Марта 10 дня 1833 г. Москва.
Милостивый государь Вильгельм Карлович!
Если бы вы приехали теперь в Москву и пришли ко мне, то застали бы все точно так, как было прежде. Блажен народ, которого историю читать скучно. Оборотя эту фразу, можно применить ее к семейственной жизни, и однообразие в жизни семьянина есть порука, что ему хорошо.
Я печатаю теперь IV-й том «Истории»; готовил с братом остальные номера «Телеграфа» за прошедший и 4-ю и 3-ю книжку за нынешний год. Скоро начну печатать новый роман свой (опять под благочестивым названием: «Суд божий» [115]). Последняя часть «Клятвы на гробе господнем» отпечатана. Еще думаю выдать собрание старых и новых повестей своих, под титулом «Мечта и жизнь» (одну из новых, может быть, вы прочитали)в 1-м и 2-м номере «Телеграфа» за сей год: «Блаженство безумия». Другую помещу в 6-м и 7-м под названием «Художник» [116]. Если только не умру, то издам в нынешнем году «Истории» IV, V и VI-й томы. Шестой оканчивается восшествием на престол Годунова. Из всего этого можете судить, как я занят. Чего другого, а в недостатке трудоспособности меня упрекнуть нельзя.
Что-то вы поделываете? «Новоселье» [117] (нрзб.) Петербург, прекрасно для одного, двух издателей; но, признаюсь, от целого собрания русского Парнаса я ожидал более. С чего Жуковский лезет в русскую кожу? Для чего Пушкин так фигурит, чтобы сказать вздор? Брамбеус уморителен, но он забыл, что лежачего не бьют и что ему не годится тыкать черта a posteriori[118] – это гадко! Одоевский слишком перехитрил. Всего лучше понравился мне Греч своими «Воспоминаниями». Из воспоминаний Шишкова я узнал, что Екатерина писала дурные стихи. Жаль! – Кстати, кто-то обещал мне стихи (к Алексееву, помнится) и отдал их другому…
Простите болтливость: ведь я журналист и притом самый старший после Греча. Но я всегда буду нов в чувстве совершенной преданности, с какою есть и буду ваш усердный
Н. Полевой.

> **УСЛОВИЕ ЗАДАЧИ 1**
Процитируйте отрывок письма дословно, начиная со слов «Милостивый государь Вильгельм» и продолжая вплоть до слов «что ему хорошо.».
> **УСЛОВИЕ ЗАДАЧИ 2**
Пожалуйста, перечислите всех лиц, названных в абзаце письма, который начинается словами «Что-то вы поделываете?».

> **ПРЕДОСТАВЛЕННЫЕ МАТЕРИАЛЫ**
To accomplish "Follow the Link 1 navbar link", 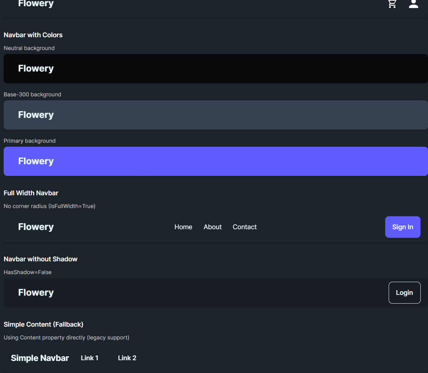I will (x=90, y=358).
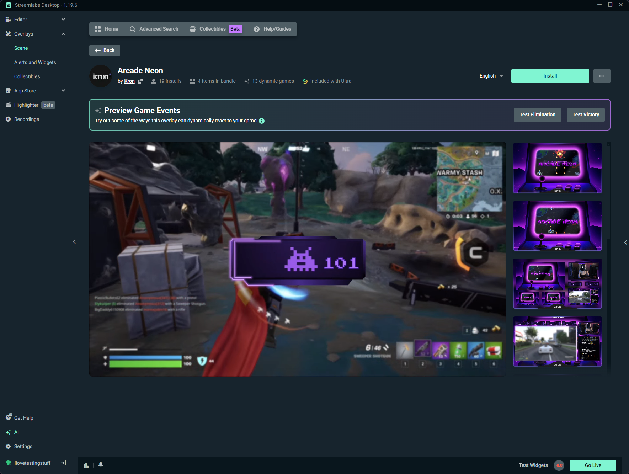Open the App Store from the sidebar
This screenshot has width=629, height=474.
(x=25, y=91)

> **РЕЗУЛЬТАТ 1**
Милостивый государь Вильгельм Карлович!
Если бы вы приехали теперь в Москву и пришли ко мне, то застали бы все точно так, как было прежде. Блажен народ, которого историю читать скучно. Оборотя эту фразу, можно применить ее к семейственной жизни, и однообразие в жизни семьянина есть порука, что ему хорошо.

> **РЕЗУЛЬТАТ 2**
Жуковский, Пушкин, Брамбеус, Одоевский, Греч, Шишков, Екатерина, Алексеев